** begin Text provided **

Ex-TAC gross profit reached $130.5 million in the third quarter, increasing 119% year-over-year on an as-reported basis. The growth rate exceeded revenue growth due to favorable revenue mix changes resulting from the Outbrain acquisition, supplemented by continued improvements in revenue mix and RPM growth in the legacy Outbrain business. Adjusted EBITDA totaled $19.2 million for the quarter.

Cash flow performance showed significant pressure. Adjusted free cash flow represented a $24 million use of cash during the quarter, driven by a $32 million semiannual interest payment. The company ended the quarter with $138 million in cash, cash equivalents, and marketable securities, alongside €15 million in short-term overdraft and $628 million in long-term debt at a 10% coupon maturing in 2030.

Teads announced organizational changes during the earnings call, including the appointment of Molly Spielman as Chief Commercial Officer to lead the restructured go-to-market organization. The operational changes implemented during the second and third quarters in the United States and Europe have produced measurable improvements in sales pipeline development, but management acknowledged that the timeline to realize revenue from these pipeline improvements has proven longer than initially anticipated.

The three key markets of the United States, United Kingdom, and France—which collectively represent approximately 50% of revenue—are driving all of the headwind on the legacy Teads business, with many other countries remaining neutral or growing. The DACH region, which represents Teads' second-largest market, has shown growth during this period of broader challenges.

Management expressed confidence in the strategic thesis behind the Outbrain merger and the potential of the combined cross-screen, outcome-driven branding and performance advertising platform. The company emphasized focus on cash flow generation and profitability improvement while working to accelerate the return to growth through the operational changes implemented during recent quarters.

Teads indicated plans to test new proof-of-concept initiatives to monetize AI large language model inputs, representing one potential avenue to participate in the traffic patterns reshaping publisher economics. The company has not disclosed specific timeline details or revenue expectations for these AI monetization experiments.

The implications for digital advertising extend beyond a single quarter's financial results. Publisher traffic declines documented across 2025 suggest fundamental changes in how audiences discover and consume content, with artificial intelligence features providing direct answers within search interfaces rather than directing users to publisher websites. These traffic patterns create challenges for advertising technology platforms whose business models depend on advertisement delivery across third-party publisher properties.

Teads' admission of quantified pageview declines provides concrete data supporting what many publishers have reported anecdotally throughout 2025. The 10-15% traffic reduction during a single quarter, if sustained or accelerated, would represent a material challenge to digital media economics built around page-based advertising impressions. Publishers attempting to compensate through higher RPMs face practical limits on pricing increases before advertisers shift spending to alternative channels.

** end Text provided **

Exercise task 1 — Recast the entries, from their very first line down to and including the line containing "coord(584,65)", as a JSON list of strings with one string per line, leaving out any blank lines.
The entries have no connection to the Teads earnings text.

** begin Supplied information **

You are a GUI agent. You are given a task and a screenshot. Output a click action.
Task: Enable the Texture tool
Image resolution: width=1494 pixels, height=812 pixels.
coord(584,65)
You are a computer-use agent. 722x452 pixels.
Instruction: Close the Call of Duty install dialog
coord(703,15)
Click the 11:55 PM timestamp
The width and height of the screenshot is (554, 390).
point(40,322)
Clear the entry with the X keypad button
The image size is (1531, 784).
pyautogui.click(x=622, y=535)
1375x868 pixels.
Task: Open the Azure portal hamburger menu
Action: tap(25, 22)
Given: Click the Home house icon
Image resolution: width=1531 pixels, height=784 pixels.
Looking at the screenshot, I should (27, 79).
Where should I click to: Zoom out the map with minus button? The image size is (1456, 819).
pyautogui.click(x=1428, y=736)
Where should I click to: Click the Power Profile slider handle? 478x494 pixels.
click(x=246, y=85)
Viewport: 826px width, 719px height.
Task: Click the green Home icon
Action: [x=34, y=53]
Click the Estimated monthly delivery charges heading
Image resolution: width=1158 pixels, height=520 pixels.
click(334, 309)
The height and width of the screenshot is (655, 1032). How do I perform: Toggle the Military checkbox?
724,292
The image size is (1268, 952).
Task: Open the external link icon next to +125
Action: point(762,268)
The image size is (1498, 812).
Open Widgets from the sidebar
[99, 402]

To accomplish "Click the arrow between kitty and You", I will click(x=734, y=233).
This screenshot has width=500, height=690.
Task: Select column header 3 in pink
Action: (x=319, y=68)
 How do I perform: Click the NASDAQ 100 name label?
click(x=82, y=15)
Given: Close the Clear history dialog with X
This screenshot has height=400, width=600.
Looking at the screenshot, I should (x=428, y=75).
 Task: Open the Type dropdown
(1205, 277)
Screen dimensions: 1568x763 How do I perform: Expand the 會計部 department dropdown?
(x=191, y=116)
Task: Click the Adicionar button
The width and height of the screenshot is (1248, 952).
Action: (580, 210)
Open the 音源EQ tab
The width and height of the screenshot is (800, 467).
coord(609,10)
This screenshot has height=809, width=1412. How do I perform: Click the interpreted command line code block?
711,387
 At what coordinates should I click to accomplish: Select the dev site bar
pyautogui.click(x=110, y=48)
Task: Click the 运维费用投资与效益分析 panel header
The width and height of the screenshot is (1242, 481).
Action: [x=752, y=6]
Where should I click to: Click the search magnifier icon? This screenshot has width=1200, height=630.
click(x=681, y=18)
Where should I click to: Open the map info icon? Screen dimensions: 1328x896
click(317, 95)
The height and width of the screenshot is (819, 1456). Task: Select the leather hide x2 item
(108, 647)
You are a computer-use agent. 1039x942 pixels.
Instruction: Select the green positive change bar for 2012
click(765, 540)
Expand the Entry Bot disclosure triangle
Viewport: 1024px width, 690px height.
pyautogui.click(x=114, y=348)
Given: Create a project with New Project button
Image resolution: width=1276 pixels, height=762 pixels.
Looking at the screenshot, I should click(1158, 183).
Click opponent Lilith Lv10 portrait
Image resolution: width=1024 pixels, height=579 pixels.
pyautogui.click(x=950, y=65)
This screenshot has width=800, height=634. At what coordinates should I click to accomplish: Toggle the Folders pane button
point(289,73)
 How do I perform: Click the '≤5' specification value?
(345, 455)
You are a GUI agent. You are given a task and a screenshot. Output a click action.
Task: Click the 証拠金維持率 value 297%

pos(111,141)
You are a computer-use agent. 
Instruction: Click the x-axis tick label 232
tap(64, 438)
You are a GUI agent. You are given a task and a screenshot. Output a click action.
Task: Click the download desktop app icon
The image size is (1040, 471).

** end Supplied information **

Exercise task 2 — Continue the text on Teads' quarterly results from its last sentence.

Final answer 1 —
[
  "You are a GUI agent. You are given a task and a screenshot. Output a click action.",
  "Task: Enable the Texture tool",
  "Image resolution: width=1494 pixels, height=812 pixels.",
  "coord(584,65)"
]

Final answer 2 —
The contrast between declining web pageviews and growing connected television revenue within Teads' portfolio illustrates the broader transition occurring across digital advertising. Connected television's share of media budgets is projected to double from 14% in 2023 to 28% in 2025, with 72% of marketers planning to increase programmatic advertising investment. This growth occurs as traditional web traffic faces headwinds from AI-powered search features and changing user discovery patterns.

The financial pressure on advertising technology platforms dependent on publisher traffic creates incentives for business model diversification. Teads' investment in connected television measurement capabilities, outcome-driven advertising solutions, and potential AI monetization represents efforts to participate in emerging revenue streams while managing declines in legacy pageview-based inventory.

Timeline

Summary

Who: Teads Holding Co., a publicly-traded advertising technology platform working with thousands of premium publishers globally, alongside CEO David Kostman and CFO Jason Kiviat who disclosed the traffic trends during the earnings call.

What: The company reported publishers across its network experienced 10-15% pageview declines during the third quarter of 2025, driven by AI summaries and changes in discovery patterns, while connected television revenue grew 40% year-over-year, demonstrating divergent trends across digital advertising formats.

When: The financial results cover the quarter ended September 30, 2025, with the earnings announcement and call occurring on November 6, 2025, providing the first quantified disclosure from a major advertising platform about AI-driven publisher traffic impacts.

Where: The traffic declines affected publishers globally across Teads' network, with particular pressure in the United States, United Kingdom, and France—three markets representing approximately 50% of the company's revenue—while other regions including DACH showed neutral or positive trends.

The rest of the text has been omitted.